[[ Excerpted records, beginning ]]

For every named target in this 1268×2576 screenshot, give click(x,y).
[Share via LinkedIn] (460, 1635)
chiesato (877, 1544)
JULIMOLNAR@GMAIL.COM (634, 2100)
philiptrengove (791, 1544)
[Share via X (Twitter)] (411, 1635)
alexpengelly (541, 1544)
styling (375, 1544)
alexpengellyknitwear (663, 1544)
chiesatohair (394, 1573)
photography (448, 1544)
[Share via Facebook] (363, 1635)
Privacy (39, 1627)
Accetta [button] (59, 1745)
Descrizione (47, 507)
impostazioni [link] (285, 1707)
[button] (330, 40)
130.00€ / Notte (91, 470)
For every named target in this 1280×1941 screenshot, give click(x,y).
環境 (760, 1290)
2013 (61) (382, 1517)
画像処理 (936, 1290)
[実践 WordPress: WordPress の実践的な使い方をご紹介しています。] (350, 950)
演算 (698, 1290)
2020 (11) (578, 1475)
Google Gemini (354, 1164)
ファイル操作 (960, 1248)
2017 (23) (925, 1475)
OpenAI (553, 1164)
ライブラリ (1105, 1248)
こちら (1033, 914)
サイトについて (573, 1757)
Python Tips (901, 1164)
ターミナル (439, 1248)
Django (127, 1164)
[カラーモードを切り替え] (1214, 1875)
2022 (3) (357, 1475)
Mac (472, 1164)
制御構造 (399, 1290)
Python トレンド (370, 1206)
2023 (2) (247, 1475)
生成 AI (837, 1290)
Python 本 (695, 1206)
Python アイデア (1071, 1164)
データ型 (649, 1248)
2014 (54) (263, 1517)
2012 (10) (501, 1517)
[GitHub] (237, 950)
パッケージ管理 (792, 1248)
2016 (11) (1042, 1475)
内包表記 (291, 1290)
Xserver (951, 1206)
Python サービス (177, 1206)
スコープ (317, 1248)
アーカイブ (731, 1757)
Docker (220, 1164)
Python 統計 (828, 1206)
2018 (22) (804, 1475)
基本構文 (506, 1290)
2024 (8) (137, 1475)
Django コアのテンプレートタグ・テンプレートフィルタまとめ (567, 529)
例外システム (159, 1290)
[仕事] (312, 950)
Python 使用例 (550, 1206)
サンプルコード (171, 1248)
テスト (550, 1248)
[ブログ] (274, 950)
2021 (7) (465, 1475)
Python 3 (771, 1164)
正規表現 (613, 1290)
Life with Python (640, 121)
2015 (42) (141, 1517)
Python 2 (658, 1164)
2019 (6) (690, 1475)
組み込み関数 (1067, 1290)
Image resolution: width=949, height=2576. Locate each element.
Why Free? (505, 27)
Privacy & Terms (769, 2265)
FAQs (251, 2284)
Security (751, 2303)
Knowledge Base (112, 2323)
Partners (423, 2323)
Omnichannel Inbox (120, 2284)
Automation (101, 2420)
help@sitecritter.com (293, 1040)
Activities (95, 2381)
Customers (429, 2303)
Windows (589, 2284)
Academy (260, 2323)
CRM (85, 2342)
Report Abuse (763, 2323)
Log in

[[ Excerpted records, end ]]

*Assignment*: Go through the entries above and count each line that contains the string "screenshot". Reply only with the total.

*Solution to the problem*: 2